Before we left on this trip we spent a lot of time trying to address as many worries as we could. Months and months of planning and re-planning to account for all the difficulties that we might encounter along the way. Of course you can't plan for everything. There are always unexpected expenses and situations that arise along the journey.
When I was working at my last job, I worried about how effectively I was doing my job. Was I getting enough done each day or putting in enough time at the office? I had simultaneous personal worries. Was I spending enough time with my kids? Why can't I get all my work done at home that I want to finish? These were the things that filled my head as I went through my everyday life.

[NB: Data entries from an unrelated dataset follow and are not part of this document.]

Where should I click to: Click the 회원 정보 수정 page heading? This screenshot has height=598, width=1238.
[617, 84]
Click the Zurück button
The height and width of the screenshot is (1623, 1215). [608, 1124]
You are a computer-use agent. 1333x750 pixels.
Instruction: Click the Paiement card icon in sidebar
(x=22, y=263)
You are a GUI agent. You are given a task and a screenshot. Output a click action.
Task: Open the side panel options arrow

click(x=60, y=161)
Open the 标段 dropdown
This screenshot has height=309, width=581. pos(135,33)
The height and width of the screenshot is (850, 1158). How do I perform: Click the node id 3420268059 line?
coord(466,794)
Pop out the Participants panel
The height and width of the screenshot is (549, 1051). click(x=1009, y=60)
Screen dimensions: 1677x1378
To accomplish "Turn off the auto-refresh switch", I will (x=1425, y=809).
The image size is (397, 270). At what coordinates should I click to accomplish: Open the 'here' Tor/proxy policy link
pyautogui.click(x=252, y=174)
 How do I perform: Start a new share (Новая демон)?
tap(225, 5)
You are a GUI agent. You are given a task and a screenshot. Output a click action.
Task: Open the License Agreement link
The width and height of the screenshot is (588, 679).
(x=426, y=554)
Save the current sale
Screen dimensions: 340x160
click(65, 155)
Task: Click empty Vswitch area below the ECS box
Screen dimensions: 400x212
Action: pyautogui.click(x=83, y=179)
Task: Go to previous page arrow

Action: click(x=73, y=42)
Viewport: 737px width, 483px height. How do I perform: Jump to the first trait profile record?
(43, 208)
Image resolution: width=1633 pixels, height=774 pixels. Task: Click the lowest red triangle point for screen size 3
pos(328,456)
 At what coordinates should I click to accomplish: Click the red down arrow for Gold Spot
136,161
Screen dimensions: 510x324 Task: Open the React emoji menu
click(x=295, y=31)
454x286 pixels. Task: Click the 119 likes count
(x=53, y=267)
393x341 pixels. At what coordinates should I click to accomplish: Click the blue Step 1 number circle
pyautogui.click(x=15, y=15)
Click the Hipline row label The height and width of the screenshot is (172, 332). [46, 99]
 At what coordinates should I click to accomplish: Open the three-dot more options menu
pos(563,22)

I had hoped that when we left for the trip I could leave many of my worries behind. It would be difficult to work on a house that was thousands of miles away. My concerns at the office would obviously be left at my old desk. So I should have little to worry about, my mind should be at rest. Funny thing about my mind though, it just replaced my old worries with different ones. Now instead of worrying about what items I was out of at work, I spent my time thinking about the tires, and the oil and the transmission. I listened to every sound my new home made as we drove. Every squeak and knock and bump made my mental list until I was able to discern the cause.
I spent weeks obsessing about the transmission. Was it strong enough to handle the load of the RV and the trailer? How much would it cost to repair if it did fail? Over and over I rolled it around in my brain as I drove.
So when the RV did break down on a quiet road in the NY state park all my worries were validated. Right?
It took this major engine failure to convince me that I could worry all day long about a hundred things and it wouldn't change the outcome.
My new plan is to be as prepared as possible. Check the oil, the transmission fluid and have regular checks preformed and accept that that is all I can do. Even with regular maintenance there will be breakdowns. It applies to RVs, marriages, work and life. Besides, filling the time between with worry and angst is no way to travel.